Das Theater Nikolassee spielte: “Meine Leiche, deine Leiche”
1978 ging es los mit einem Kinderstück. Seitdem unterhält das “Theater Nikolassee” möglichst in jedem Jahr mit einem neuen Stück, das im Gemeindesaal Nikolassee aufgeführt wird. In diesem März wurde die Kriminalkomödie “Meine Leiche, deine Leiche” gespielt. Inspektor Irre muss den Mord an einem Industriellen aufklären, den wirklich jeder leidenschaftlich gehasst hat. Am 2. März wurde Premiere gefeiert.
Was für ein Unsympath. Der Unternehmer Albrecht Greifenbrecht (Michael Hammer) spricht ungefiltert aus, was er über seine Mitmenschen denkt. Und das ist nichts Gutes. Seinen Sohn Dieter (Pascal Swietlik) begrüßt er herrisch mit dem Spruch “Du Loch in meinem Portemonaie”. Aber auch seine eigene Ehefau (Sylvia Kandschur), seine Schwester (Gabriele A. Heckenkamp), seinen Kompagnon (Michael Winter) und seinen Buchhalter (Stefan Schramm) behandelt er denkbar schlecht.
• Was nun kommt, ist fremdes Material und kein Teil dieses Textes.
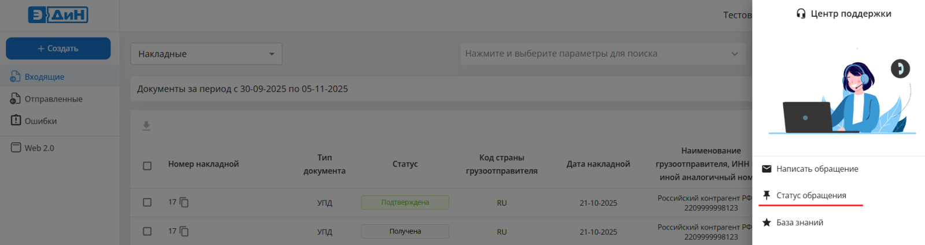Toggle the select-all checkbox in table header
The image size is (925, 245).
point(147,166)
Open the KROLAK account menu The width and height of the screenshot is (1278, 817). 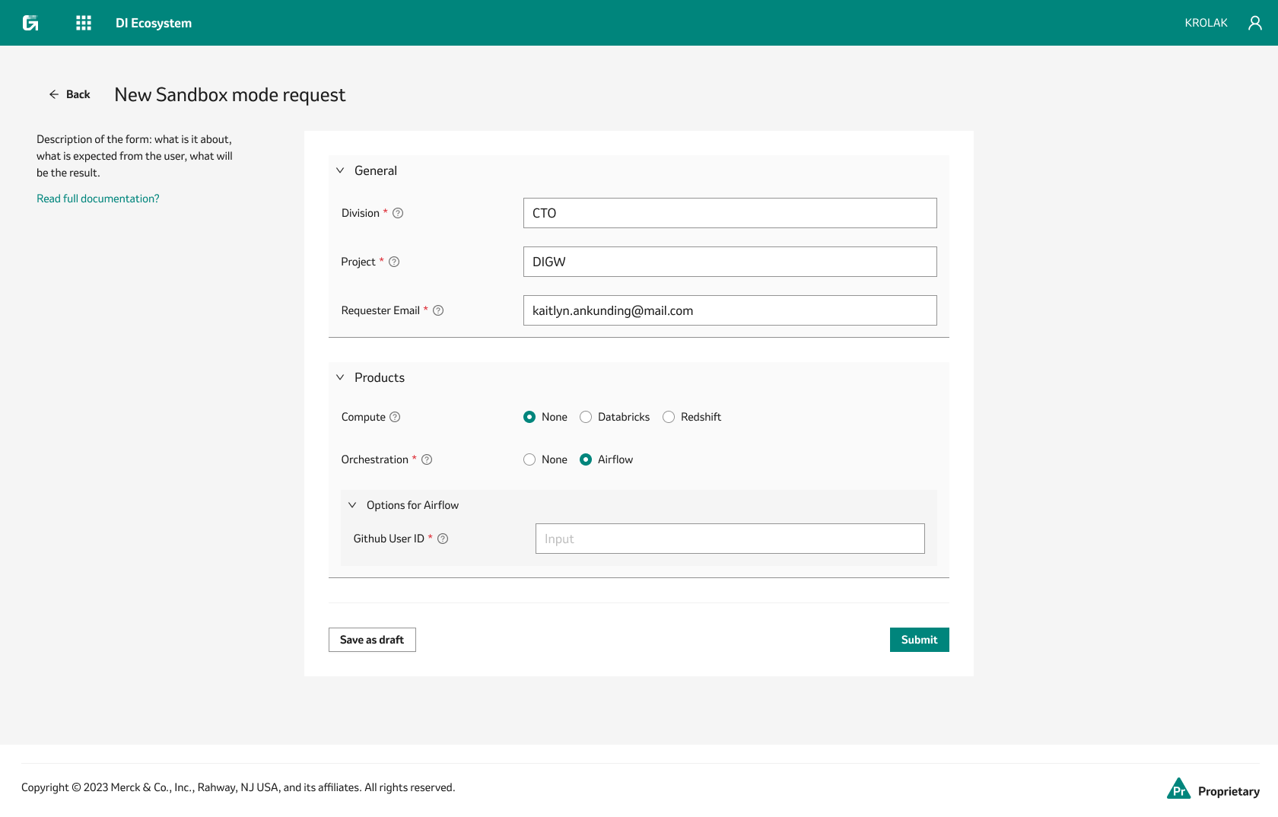coord(1206,23)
Seinen Teilhaber hat er aus der Firma gemobbt, den Sohn enterbt und seinen Buchhalter entlassen. Auch seiner chronisch abgebrannten Schwester dreht er den Geldhahn zu.
Den Zuschauern flogen am 2. März die despotischen und fiesen Sprüche nur so um die Ohren. So begann das neue Stück “Meine Leiche, Deine Leiche”, das aus der Feder von Christine Steinwasser stammt.
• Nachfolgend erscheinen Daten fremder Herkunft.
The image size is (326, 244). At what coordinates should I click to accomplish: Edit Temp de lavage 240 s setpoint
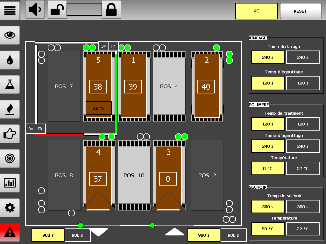[x=267, y=58]
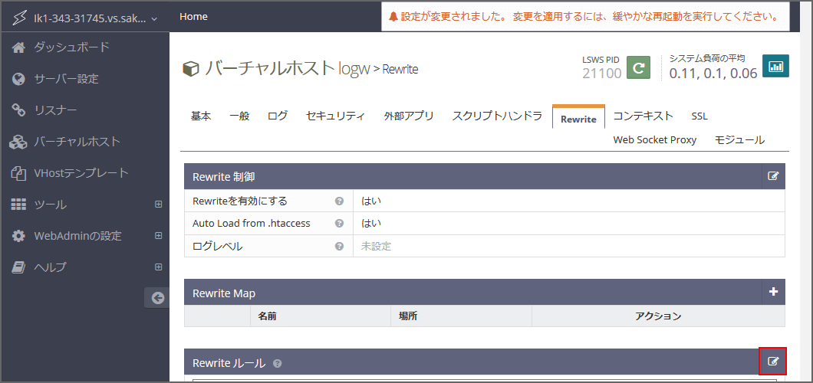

Das Theater Nikolassee (www.theaternikolassee.de) gibt es bereits seit über vierzig Jahren. Es handelt sich bei der schauspielenden Truppe um eine Gemeindegruppe der Evangelischen Kirchengemeinde Nikolassee, die Freude daran hat, sich jedes Jahr ein neues Theaterstück zu Eigen zu machen. Jedes neue Stück wird immer nur ein halbes Dutzend Mal gespielt. “Meine Leiche, Deine Leiche” wurde am 2. März das erste Mal aufgeführt – am 16. März war der Spaß auch schon wieder vorbei. Die Besucher mussten keinen Eintritt bezahlen, konnten bei einer guten Flasche Wein und einem Snack an Tischen Platz nehmen – und einen schönen Abend genießen. Erst am Ausgang wurde um eine Spende gebeten, um die Theatergruppe zu unterstützen und den Gemeindesaal Nikolassee zu erhalten.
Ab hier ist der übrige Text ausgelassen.